#379: Moving Pictures, Rush
Winston Churchill once said: “If you want me to speak for two minutes, it will take me three weeks of preparation. … If you want me to speak for an hour, I am ready now.” This was the quote that sprung to mind when I read the RS blurb for this record, which quotes lead singer Geddy Lee stating “We learned it’s not so easy to write something simple.” Why? Because when you have plenty of time to get your point across, you can afford to riff a little. Simplicity equals precision.
Prog-rock masters Rush was a ten- to twenty-minute track-band before the time they released Moving Pictures in 1981. But this record is succinct. They released some truly mainstream-oriented four-minute tracks, with several charting hits.
It’s crazy to me that the only original member of Rush was guitarist Alex Lifeson, because drummer Neil Peart was kind of their heart and soul. He was their chief lyricist, unusual for a drummer, and even wrote several works of both fiction and nonfiction over the course of his life. The one I’ve read (which I highly recommend) is Ghost Rider: Travels on the Healing Road, where he writes about how he grappled with the death of his only daughter in ’97 and the death of his common law wife in ‘98.
(Since Peart is so literary, it makes sense that one of the songs on this album, “Red Barchetta,” is based on the Richard Foster short story “A Nice Morning Drive.” In fact, Peart and Foster eventually met in 2007, and Foster wrote an article about it!)

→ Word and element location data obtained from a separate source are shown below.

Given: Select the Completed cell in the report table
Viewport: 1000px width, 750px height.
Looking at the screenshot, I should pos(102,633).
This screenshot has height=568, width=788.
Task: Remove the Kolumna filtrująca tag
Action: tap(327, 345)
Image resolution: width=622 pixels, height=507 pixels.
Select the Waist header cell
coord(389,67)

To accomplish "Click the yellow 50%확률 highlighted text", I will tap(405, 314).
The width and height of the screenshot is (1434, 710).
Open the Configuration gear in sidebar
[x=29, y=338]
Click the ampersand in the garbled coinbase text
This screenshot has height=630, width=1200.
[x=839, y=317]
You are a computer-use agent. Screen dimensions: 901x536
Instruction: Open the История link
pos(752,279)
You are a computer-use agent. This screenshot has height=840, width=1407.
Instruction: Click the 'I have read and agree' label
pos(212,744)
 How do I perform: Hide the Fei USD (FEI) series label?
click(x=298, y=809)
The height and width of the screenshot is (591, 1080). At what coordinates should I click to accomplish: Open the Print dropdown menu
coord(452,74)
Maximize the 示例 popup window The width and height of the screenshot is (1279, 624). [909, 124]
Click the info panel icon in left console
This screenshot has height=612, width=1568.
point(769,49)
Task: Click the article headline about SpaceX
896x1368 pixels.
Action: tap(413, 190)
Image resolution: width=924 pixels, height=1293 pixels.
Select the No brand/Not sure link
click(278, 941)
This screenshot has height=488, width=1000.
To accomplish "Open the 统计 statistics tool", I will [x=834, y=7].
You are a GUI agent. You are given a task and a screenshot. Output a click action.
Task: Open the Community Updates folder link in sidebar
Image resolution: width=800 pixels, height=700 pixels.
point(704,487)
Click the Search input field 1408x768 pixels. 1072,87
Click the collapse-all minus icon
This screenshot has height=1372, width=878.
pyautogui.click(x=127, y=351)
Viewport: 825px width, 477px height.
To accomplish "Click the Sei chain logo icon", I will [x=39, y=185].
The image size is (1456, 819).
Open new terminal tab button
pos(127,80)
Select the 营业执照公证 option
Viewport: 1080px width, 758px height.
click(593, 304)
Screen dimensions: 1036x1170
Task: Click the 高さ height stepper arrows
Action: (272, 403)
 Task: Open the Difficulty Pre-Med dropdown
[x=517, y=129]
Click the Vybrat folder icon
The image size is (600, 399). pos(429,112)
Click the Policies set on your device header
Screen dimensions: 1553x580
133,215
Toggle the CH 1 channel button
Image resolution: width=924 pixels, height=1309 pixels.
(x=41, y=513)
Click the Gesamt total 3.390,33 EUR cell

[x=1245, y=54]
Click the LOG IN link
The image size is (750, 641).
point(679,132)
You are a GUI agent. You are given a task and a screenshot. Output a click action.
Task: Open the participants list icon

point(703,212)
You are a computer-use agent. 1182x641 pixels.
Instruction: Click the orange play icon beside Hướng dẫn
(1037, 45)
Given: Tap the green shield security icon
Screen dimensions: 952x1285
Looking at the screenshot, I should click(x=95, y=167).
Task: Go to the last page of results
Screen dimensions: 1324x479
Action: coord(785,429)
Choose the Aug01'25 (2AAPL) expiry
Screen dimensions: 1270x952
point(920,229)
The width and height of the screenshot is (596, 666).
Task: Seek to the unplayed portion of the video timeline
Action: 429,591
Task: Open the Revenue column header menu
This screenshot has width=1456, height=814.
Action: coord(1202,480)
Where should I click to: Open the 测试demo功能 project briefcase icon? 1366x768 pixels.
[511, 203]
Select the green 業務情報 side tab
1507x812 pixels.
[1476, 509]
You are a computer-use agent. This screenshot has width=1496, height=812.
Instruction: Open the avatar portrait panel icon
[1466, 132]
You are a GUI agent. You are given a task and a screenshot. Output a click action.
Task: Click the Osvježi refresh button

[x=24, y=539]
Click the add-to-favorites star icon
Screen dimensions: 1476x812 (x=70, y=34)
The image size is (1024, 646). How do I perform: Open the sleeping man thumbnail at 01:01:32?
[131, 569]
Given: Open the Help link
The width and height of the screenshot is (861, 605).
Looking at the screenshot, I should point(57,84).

Peart’s lyrics are intense and personal — “Tom Sawyer” is a battle cry, and “Vital Signs” is a bid for individuality. The crown jewel of the record, “Limelight,” is a brutally honest reaction to intense fame, which (in true Peart fashion) draws on the “All the world’s a stage” monologue from Shakespeare’s As You Like It. Alex Lifeson has gone on record saying that it’s his favorite guitar solo to play live.
Despite the general radio-friendliness, there’s still a prog rock sensibility. See “The Camera Eye,” a ten-minute epic about Peart walking through NYC and London, and “YYZ,” a math rock instrumental that literally takes its rhythm from Morse Code. Then there’s “Witch Hunt,” a creepy synthy tune that also serves as the third part of Rush’s “Fear Series.” Seriously, is there anything more prog rocky than a trilogy of songs about fear? That aren’t even on the same album?
There’s not a lot of prog rock on RS’s Greatest Albums list (which seems like an oversight to me — any TOOL fans here?) so I really enjoyed this. Peart is also just a cool guy to read about. Unfortunately he died of an aggressive brain cancer in January 2020, but not before he made a crater-sized impact on music.
Final Note: I would be remiss not to point out that this album cover is a hilarious visual pun.